• **Quoted text**
============================================================

In first, civic campaign vies for power in Beirut vote

BEIRUT (AFP) - 
Armed with a 10-point platform and a shot of ambition, an unlikely alliance of Lebanese citizens will for the first time take on Beirut's powerful political class in Sunday's municipal elections.
Beirut Madinati -- Arabic for "Beirut is my city" -- is a civic campaign of 24 candidates, equally split between men and women, and Muslims and Christians.
And they aren't backed by politicians, which makes them a breath of fresh air for many voters in a country as divided as Lebanon.
"We don't have a lot of political experience as Beirut Madinati, but we've been able to win people's hearts because we're independent," says Ibrahim Mneimneh, an architect by trade and the campaign's leading candidate.
"When election day comes, we'll be ready to win," Mneimneh says, hoping to capture the majority of the 470,000 registered Beirut voters, although the city's actual residents are estimated to be four times as many.
Municipal elections in Lebanon take place every six years, with political parties often forming joint candidate lists.
Sunday's vote is the first of any kind in Lebanon since the last municipal elections in 2010.
A parliamentary vote in 2013 was cancelled when its members controversially extended their own mandate.
Since the end of its brutal civil war in 1990, Lebanon's political scene has been dominated by a handful of parties often formed along sectarian lines and led by former warlords.
Beirut Madinati will face the formidable challenge of breaking through that entrenched political class in a bid to win all 24 seats in the Lebanese capital's municipal council.
- 'Never thought it's impossible' -
The campaign was founded in 2015 shortly after a dispute that closed Lebanon's largest trash dump and sparked protests to demand not only an end to the growing piles of waste, but an overhaul of paralysed government institutions.

============================================================

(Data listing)
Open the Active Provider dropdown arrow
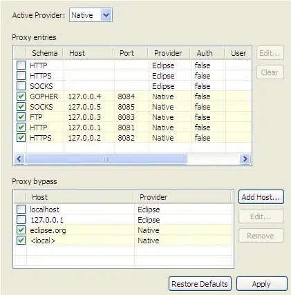tap(106, 15)
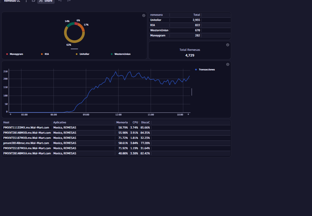Toggle Transacciones series in line chart legend
Viewport: 312px width, 216px height.
tap(205, 70)
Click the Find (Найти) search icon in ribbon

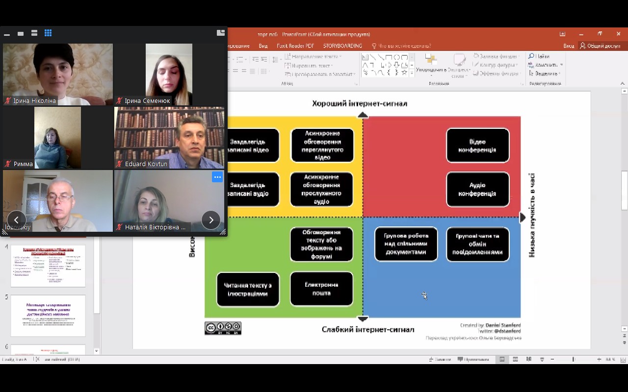[531, 56]
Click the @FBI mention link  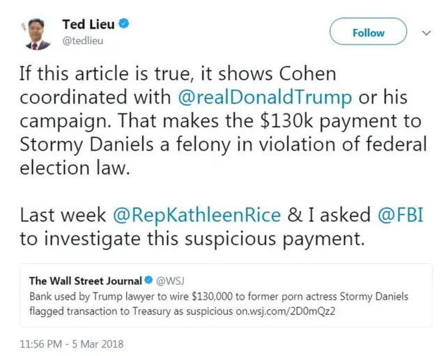(399, 217)
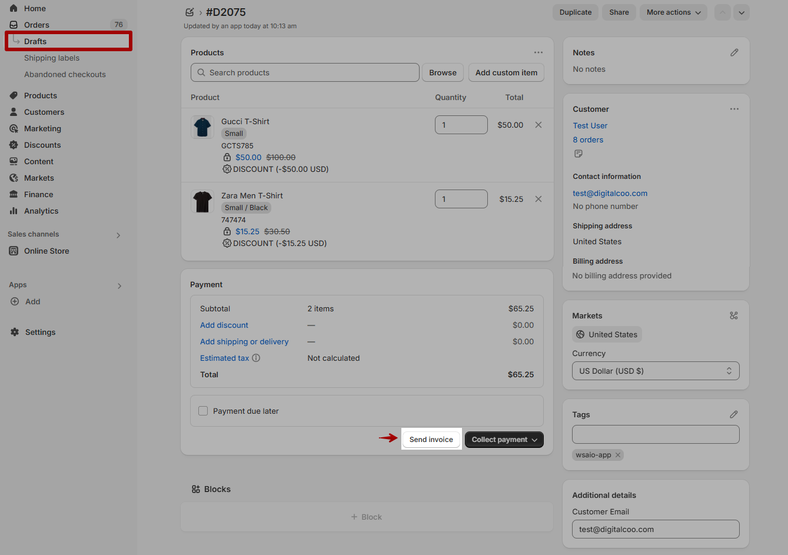Open the Products card three-dot menu
Image resolution: width=788 pixels, height=555 pixels.
tap(538, 52)
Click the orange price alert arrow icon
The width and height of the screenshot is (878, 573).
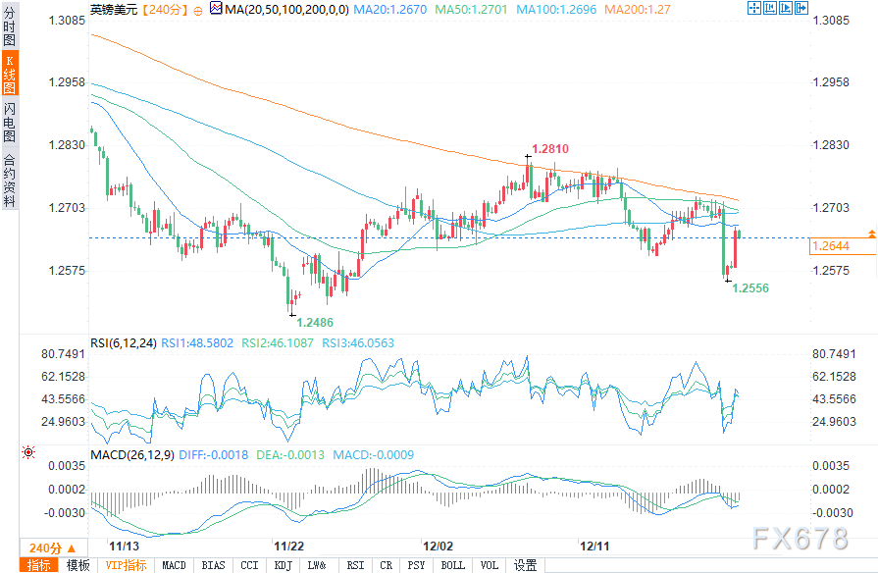point(872,234)
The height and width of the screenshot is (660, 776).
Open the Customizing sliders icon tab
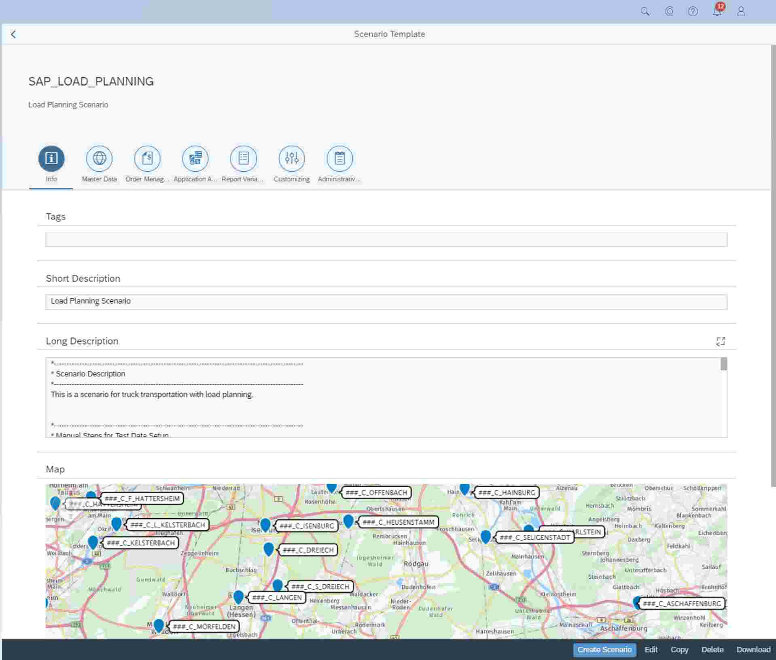[x=291, y=158]
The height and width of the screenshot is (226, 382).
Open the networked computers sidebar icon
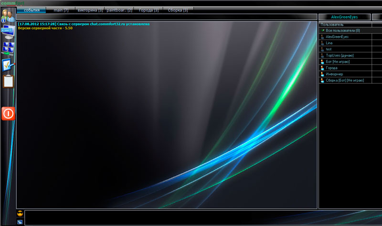(x=8, y=48)
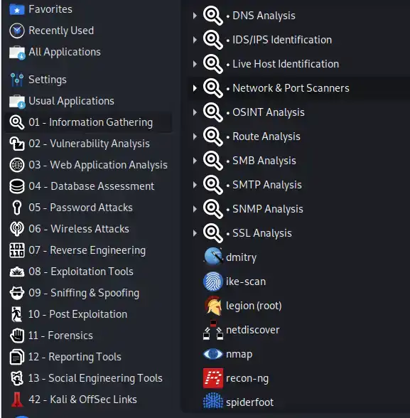Image resolution: width=410 pixels, height=418 pixels.
Task: Click the dmitry application icon
Action: (213, 257)
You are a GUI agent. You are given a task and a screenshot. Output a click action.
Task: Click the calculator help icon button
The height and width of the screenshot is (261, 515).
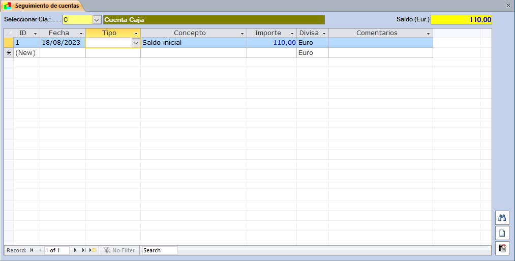point(502,249)
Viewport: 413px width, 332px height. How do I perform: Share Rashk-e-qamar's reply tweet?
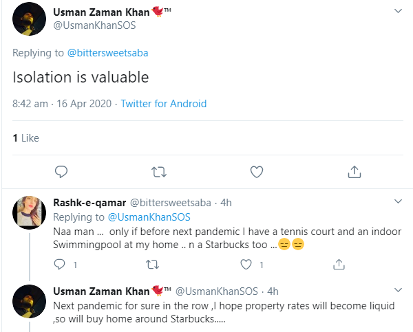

============================================================

• **Problem A**
In the Beirut election article, begin at the words "Beirut Madinati -- Arabic" and stop after "divided as Lebanon.", swapping "politicians" for "political parties" as you reproduce that span.
• **Problem B**
Carry on the article about the Beirut municipal vote from the point where it stops.

• **Task output A**
Beirut Madinati -- Arabic for "Beirut is my city" -- is a civic campaign of 24 candidates, equally split between men and women, and Muslims and Christians.
And they aren't backed by political parties, which makes them a breath of fresh air for many voters in a country as divided as Lebanon.

• **Task output B**
Beirut Madinati seized on that frustration to put together a 10-point platform -- the campaign's magnum opus and a rallying call for young voters.
It includes plans to improve public transport in the notoriously traffic-ridden city, introduce more green spaces, make housing affordable and, of course, implement a lasting waste management solution.
The platform was developed by consulting residents of Beirut through open-houses and neighbourhood visits, and "is centred around the daily life of the person, the citizen," says soft-spoken candidate Rana Khoury.
Khoury is the step-daughter of slain Lebanese journalist Samir Kassir and one of the core founders of Beirut Madinati.
"We began this campaign in September, because we felt that it was no longer possible for us to demand change from the people in power," she tells AFP in the campaign headquarters in the edgy Badaro neighbourhood.
"We never thought it was impossible, because the whole time we were thinking that it was necessary, that there is no other choice."
Once the platform was ready, Beirut Madinati put together its candidate list, including celebrated Lebanese director Nadine Labaki and the head of the country's fishermen cooperative, Najib al-Deek.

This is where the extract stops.